Streatham - finally on the up!

We have all been waiting a long time for Streatham to start catching up with the rest of South West London but the signs of the last year and the beginning of 2014 points to an exciting change in the fortunes of our town.
There are many reasons Streatham has lagged behind other neighbouring areas in recent years but rising property prices confirm that Streatham is now ready to complete with its more affluent neighbours as a place to buy a home.   
Property prices fell away dramatically following the banking crisis in 2007/8. Since then there have been very modest price increases during 2010, 2011 and 2012., Then,  at the very beginning of 2013 there was a noticeable shift in an upward direction. 

It is hard to put a finger on why prices started to rise, but one factor could be the constant media talk about the Government Help to Buy scheme. This encouraged buyers who had been anxious about taking the plunge since the crash, in part because they feared a flood of buyers taking advantage of the Government scheme when it came into force. . Meanwhile, media Property commentators saw Streatham as a place which had been undervalued in recent years and as a town ready for growth and positive change.

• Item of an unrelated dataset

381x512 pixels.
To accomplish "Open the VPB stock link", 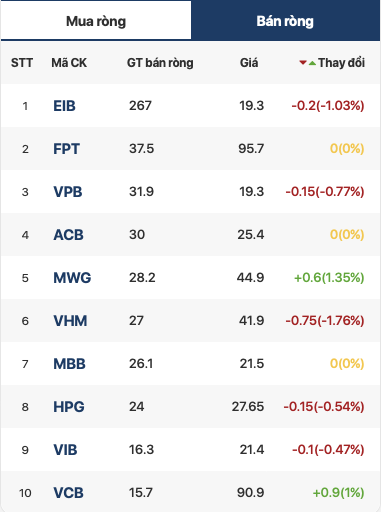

The Streatham Hub development has also played a significant part in prices rising so fast. The A23 in the Southern section of Streatham had a lack of investment and had largely been ignored, with commercial premises lying empty and the closing of Streatham Leisure Centre seemingly a final nail coffin. However, following years of negotiation and hard work the green light was given to the Hub development the regeneration of Streatham South and Streatham Common had begun. 

The opening of Tesco, the new ice rink and a leisure centre has given the whole area an enormous boost and as a result areas around Streatham station such as the ‘Ferrers Triangle’,  Hopton Road and Gleneagle Road fringes have all seen demand for homes increase. This flurry of activity has also spread further south to the Common, Green Lane, Norbury and the roads around Streatham Common station and now beyond to Streatham Vale.                    

From January onwards month on month prices have risen at a frightening pace with most of Streatham seeing prices increase by some 40% in a year. It sounds incredible, but amazingly there are no signs that this trend will slow down with economic outlook much rosier. 

During 20 years of trading we have seen many peaks and troughs, but this peak is beyond anything we have seen before. Streatham still has room for growth and improvement so we believe that exciting times await.  Streatham is finally on the up.